Personal information
- Full name: Artyom Khachaturov
- Date of birth: 18 June 1992 (age 32)
- Place of birth: Bender, Moldova
- Height: 1.90 m (6 ft 3 in)
- Position(s): Centre back

Youth career
- Sheriff Tiraspol

Senior career*
- Years: Team / Apps / (Gls)
- 2009–2014: Sheriff Tiraspol / 77 / (1)
- 2013–2014: → Tiraspol (loan) / 25 / (2)
- 2015: Zimbru Chișinău / 8 / (1)
- 2015: Kyzylzhar / 11 / (2)
- 2016: Ararat Yerevan / 0 / (0)
- 2016–2017: Zaria Bălți / 8 / (0)
- 2017: Zimbru Chișinău / 15 / (0)
- 2018–2019: Lori / 38 / (1)
- 2020–2021: Florești / 16 / (0)
- 2021: Sevan / 13 / (0)

International career^{‡}
- 2009–2011: Moldova U19 / 8 / (0)
- 2010–2012: Moldova U21 / 7 / (2)
- 2013–: Armenia / 4 / (0)

= Artyom Khachaturov =

Armenian-Moldovan footballer (born 1992)

Artyom Khachaturov (Արտյոմ Խաչատուրով, Артем Хачатуров, Artiom Haceaturov, born 18 June 1992) is an Armenian-Moldovan football player who plays as a defender.

==Career==
===Club===
Khachaturov debuted for Sheriff Tiraspol.
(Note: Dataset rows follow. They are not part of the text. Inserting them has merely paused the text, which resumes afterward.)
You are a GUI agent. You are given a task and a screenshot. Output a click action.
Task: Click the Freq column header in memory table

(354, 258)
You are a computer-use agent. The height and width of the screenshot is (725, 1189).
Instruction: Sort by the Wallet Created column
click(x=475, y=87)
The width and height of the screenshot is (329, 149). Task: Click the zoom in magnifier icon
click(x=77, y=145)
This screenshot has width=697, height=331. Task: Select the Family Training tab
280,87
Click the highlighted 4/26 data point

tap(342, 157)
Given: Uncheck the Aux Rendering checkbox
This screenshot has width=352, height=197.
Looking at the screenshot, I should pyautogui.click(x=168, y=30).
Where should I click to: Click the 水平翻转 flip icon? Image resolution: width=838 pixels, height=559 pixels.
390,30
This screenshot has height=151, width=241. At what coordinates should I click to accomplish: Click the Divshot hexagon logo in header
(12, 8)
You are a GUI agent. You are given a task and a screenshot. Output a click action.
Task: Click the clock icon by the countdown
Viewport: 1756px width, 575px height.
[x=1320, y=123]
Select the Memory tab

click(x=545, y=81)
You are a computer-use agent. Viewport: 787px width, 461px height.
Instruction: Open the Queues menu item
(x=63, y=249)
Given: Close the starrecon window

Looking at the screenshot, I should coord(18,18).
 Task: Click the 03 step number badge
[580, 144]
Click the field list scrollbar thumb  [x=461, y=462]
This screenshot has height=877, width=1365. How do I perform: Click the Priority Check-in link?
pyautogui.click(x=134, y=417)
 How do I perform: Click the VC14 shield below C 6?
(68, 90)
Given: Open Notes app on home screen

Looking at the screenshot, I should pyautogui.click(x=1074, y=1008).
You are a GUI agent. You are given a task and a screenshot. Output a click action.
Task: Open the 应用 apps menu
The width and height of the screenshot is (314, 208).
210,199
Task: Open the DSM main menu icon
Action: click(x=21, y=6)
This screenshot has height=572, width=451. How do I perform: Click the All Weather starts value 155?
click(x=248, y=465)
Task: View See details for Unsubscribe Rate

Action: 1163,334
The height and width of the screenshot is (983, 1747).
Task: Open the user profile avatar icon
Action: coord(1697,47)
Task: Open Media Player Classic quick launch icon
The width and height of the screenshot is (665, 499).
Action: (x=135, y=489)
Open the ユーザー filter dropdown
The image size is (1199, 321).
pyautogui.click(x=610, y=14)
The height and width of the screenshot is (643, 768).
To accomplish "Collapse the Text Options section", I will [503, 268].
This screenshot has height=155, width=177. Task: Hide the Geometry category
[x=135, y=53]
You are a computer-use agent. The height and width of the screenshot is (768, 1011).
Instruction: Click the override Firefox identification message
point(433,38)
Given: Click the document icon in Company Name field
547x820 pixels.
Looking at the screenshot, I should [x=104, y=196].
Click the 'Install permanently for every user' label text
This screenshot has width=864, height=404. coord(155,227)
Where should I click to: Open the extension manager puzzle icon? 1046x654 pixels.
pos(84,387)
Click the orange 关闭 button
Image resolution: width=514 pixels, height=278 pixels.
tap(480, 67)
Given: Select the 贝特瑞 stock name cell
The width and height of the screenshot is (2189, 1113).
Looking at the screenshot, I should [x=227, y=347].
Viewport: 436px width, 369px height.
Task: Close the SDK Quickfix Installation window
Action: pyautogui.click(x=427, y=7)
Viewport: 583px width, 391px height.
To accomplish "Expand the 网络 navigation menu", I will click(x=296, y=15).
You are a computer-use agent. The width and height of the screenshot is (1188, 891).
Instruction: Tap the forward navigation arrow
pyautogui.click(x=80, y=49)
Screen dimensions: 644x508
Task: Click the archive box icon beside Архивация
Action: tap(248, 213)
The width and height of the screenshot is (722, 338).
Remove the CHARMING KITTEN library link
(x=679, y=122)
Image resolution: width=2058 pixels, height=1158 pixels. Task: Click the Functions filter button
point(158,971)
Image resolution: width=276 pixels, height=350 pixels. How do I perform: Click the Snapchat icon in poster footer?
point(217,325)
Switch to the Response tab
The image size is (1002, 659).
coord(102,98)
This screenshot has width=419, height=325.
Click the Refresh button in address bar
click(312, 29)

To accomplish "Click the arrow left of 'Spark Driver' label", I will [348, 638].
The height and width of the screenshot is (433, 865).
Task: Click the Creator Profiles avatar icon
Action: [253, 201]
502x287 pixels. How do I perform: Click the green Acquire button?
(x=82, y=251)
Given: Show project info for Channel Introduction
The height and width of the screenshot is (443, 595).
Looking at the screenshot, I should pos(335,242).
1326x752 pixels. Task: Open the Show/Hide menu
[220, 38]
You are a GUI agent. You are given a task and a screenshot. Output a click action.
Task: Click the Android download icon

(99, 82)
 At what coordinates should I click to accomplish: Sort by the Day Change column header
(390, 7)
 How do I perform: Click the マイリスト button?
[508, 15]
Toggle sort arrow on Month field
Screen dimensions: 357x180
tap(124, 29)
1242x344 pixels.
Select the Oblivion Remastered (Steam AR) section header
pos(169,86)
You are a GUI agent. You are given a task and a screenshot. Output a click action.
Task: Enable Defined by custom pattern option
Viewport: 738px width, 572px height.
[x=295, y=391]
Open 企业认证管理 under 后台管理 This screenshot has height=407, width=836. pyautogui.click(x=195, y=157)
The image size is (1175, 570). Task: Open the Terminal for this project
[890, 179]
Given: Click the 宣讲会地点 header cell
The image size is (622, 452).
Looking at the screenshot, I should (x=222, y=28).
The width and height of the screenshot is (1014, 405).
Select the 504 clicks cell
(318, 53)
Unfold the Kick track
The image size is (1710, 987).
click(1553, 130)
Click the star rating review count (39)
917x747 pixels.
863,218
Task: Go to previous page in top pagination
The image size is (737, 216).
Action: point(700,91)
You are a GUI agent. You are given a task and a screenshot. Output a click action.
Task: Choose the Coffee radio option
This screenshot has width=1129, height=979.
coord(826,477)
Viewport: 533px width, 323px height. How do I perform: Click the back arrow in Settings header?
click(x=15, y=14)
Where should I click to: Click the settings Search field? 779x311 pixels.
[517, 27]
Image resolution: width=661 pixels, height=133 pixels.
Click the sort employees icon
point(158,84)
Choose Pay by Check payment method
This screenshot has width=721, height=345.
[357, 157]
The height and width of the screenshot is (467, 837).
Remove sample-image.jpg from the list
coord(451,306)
While at Sheriff, the club has won the 2009–10 and 2011–12 Moldovan National Division and the 2009–10 Moldovan Cup.

In January 2016, Khachaturov joined Armenian Premier League side Ararat Yerevan, but his contract was cancelled on 8 February of the same year.

In March 2018, Khachaturov signed for Armenian First League club Lori FC. After achieving winning the 2017-18 Armenian First League and achieving promotion to the Armenian Premier League, Khachaturov earned captaincy to the team.

===International===
Khachaturov joined the Armenia national football team. Beforehand there were issues of his citizenship documents. On 25 January 2013, the Armenian Football Federation announced it received an official letter from FIFA, which states that Khachaturov now has the right to play for the national team. He was quoted as saying his dream has come true and that, "I'm coming home... " Khachaturov made his debut for the Armenia national team on 5 February 2013, in Valence, France in a match against Luxembourg.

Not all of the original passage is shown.